6.5.1 Transformer Roadmap: Attention Lets Tokens Look at Each Other
Transformer is the bridge from deep learning to modern LLMs. Its first idea is simple: each token can decide which other tokens matter.
Look at the Attention Flow First


| Concept | First meaning |
|---|---|
| token | one position in the sequence |
| Q / K / V | query, key, value views of tokens |
| attention weight | how much one token looks at another |
| block | attention plus feed-forward refinement |
| mask | prevent seeing future tokens in generation |
Run One Attention Shape Check
Create transformer_first_loop.py and run it after installing torch.
import torch
attention = torch.nn.MultiheadAttention(embed_dim=8, num_heads=2, batch_first=True)
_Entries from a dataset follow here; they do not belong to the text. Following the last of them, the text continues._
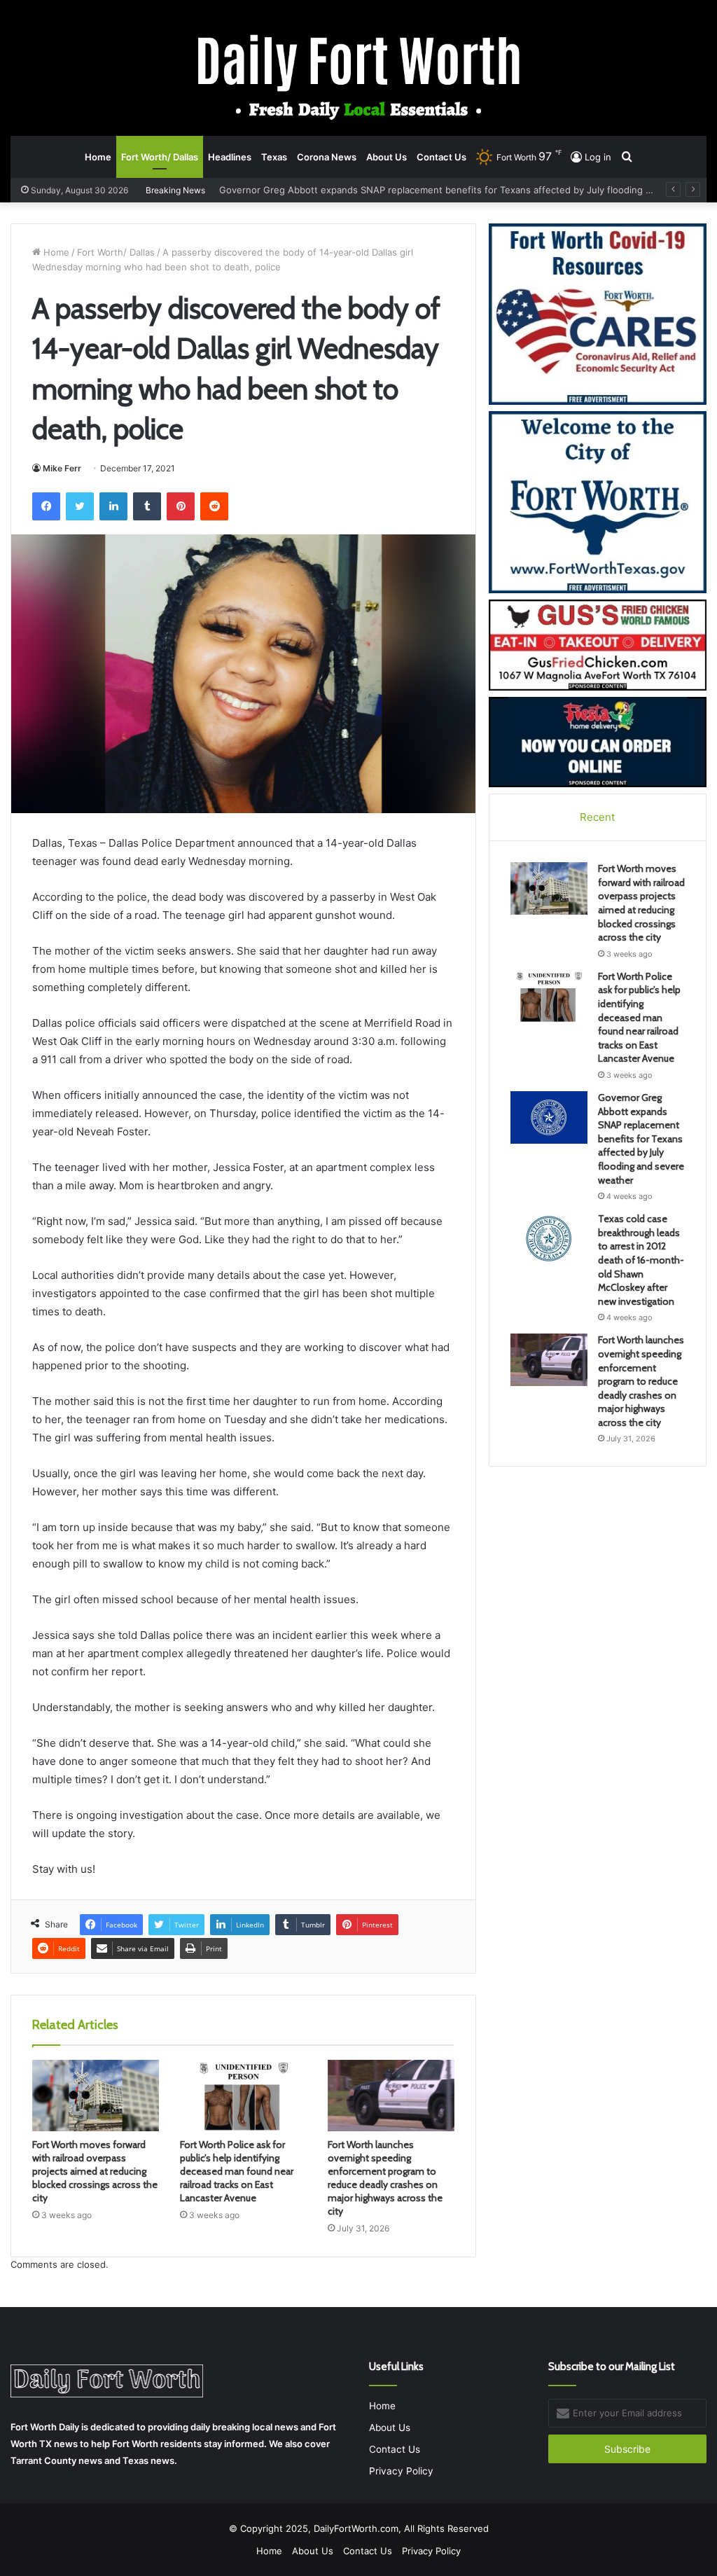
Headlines (229, 156)
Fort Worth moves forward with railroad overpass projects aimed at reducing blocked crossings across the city (95, 2171)
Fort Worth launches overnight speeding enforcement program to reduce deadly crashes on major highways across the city (385, 2177)
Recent (597, 817)
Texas (274, 156)
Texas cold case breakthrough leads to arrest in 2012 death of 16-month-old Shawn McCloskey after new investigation (641, 1260)
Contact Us (441, 156)
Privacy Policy (401, 2471)
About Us (386, 156)
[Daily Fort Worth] (359, 76)
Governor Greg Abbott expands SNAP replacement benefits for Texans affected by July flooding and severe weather (641, 1138)
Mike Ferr (62, 468)
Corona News (326, 156)
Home (98, 156)
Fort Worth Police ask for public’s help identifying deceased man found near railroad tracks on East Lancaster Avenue (236, 2171)
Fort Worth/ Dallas (159, 156)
tokens = torch.randn(1, 4, 8)
output, weights = attention(tokens, tokens, tokens)
print("tokens_shape:", tuple(tokens.shape))
print("output_shape:", tuple(output.shape))
print("attention_shape:", tuple(weights.shape))
Expected output:
tokens_shape: (1, 4, 8)
output_shape: (1, 4, 8)
attention_shape: (1, 4, 4)
attention_shape is [batch, query_position, key_position]: each of 4 positions can look at 4 positions.
Learn in This Order
| Order | Read | What to focus on |
|---|---|---|
| 1 | 6.5.2 Attention Mechanism | QKV, attention weights, masking |
| 2 | 6.5.3 Transformer Architecture | block structure, residuals, feed-forward layers |
Pass Check
You pass this roadmap when you can read the attention weight shape, explain why attention gives global context, and connect masks to text generation.